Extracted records
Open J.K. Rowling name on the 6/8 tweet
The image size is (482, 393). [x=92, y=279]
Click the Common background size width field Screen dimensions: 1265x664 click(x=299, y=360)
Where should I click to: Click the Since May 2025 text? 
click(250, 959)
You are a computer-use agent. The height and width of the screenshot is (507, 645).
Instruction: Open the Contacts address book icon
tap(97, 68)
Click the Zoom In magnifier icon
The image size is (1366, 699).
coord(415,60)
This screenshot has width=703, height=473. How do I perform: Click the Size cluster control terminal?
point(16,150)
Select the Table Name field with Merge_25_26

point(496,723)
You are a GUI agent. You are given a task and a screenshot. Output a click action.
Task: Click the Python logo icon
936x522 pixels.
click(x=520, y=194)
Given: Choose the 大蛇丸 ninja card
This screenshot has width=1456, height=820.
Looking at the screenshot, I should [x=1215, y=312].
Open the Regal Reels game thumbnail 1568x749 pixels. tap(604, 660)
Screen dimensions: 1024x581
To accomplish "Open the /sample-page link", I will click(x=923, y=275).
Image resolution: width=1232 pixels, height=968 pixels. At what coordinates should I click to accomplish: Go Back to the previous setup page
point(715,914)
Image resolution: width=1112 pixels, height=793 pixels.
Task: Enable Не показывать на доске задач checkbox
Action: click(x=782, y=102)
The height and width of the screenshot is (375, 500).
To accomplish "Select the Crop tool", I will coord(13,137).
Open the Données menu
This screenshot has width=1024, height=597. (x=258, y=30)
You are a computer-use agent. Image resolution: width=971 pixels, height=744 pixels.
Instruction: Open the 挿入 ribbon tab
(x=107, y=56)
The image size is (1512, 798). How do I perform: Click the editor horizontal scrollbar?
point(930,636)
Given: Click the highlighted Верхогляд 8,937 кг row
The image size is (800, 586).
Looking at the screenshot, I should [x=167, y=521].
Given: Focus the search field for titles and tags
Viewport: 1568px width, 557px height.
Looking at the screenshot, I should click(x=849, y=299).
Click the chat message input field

» **Aim of the exercise**: Lines holding the word "dimensions" are the answer; copy every one from the records above.

» **Result of this exercise**:
Click the Common background size width field Screen dimensions: 1265x664 click(x=299, y=360)
Screen dimensions: 1024x581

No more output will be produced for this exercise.